LQR example
We consider the following Linear Quadratic Regulator (LQR) problem which consists in minimising
\[ \frac{1}{2} \int_{0}^{t_f} \left( x_1^2(t) + x_2^2(t) + u^2(t) \right) \, \mathrm{d}t \]
subject to the constraints
\[ \dot x_1(t) = x_2(t), \quad \dot x_2(t) = -x_1(t) + u(t), \quad u(t) \in \R\]
and the initial condition
\[ x(0) = (0,1).\]
We define $A$ and $B$ as
\[ A = \begin{pmatrix} 0 & 1 \\ -1 & 0 \\ \end{pmatrix}, \quad B = \begin{pmatrix} 0 \\ 1 \\ \end{pmatrix}\]
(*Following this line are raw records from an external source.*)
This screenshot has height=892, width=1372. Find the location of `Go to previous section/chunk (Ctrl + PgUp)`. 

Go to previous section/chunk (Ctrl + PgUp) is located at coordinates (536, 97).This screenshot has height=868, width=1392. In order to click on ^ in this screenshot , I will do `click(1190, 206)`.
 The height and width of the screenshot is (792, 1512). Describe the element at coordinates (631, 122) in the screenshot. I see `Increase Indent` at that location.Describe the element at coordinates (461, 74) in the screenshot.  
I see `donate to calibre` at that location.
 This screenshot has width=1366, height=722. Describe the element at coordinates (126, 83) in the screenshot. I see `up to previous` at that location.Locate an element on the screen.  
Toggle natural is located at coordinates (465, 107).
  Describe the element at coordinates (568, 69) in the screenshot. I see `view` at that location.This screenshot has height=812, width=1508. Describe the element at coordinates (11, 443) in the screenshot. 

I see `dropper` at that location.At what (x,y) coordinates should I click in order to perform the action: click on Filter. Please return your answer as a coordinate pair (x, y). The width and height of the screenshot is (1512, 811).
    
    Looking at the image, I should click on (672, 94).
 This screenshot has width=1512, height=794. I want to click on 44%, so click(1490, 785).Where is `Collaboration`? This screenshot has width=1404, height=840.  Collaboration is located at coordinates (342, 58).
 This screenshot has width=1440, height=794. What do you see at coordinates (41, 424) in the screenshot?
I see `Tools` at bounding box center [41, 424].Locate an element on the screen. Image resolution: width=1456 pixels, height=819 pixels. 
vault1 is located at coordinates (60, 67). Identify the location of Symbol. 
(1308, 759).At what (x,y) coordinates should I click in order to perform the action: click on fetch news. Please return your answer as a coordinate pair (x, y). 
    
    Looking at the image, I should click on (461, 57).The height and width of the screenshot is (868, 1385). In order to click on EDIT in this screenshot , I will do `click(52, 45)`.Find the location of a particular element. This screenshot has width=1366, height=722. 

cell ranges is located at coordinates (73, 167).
in order to get $\dot{x} = Ax + Bu$ and we aim to solve this optimal control problem for different values of $t_f$. First, we need to import the OptimalControl.jl
package.
using OptimalControl
Then, we can define the problem parameterized by the final time tf
.
x0 = [ 0
1 ]
A = [ 0 1
-1 0 ]
B = [ 0
1 ]
function lqr(tf)
@def ocp begin
t ∈ [ 0, tf ], time
x ∈ R², state
u ∈ R, control
x(0) == x0
ẋ(t) == A * x(t) + B * u(t)
∫( 0.5(x₁(t)^2 + x₂(t)^2 + u(t)^2) ) → min
end
return ocp
end;
We solve the problem for $t_f \in \{3, 5, 30\}$.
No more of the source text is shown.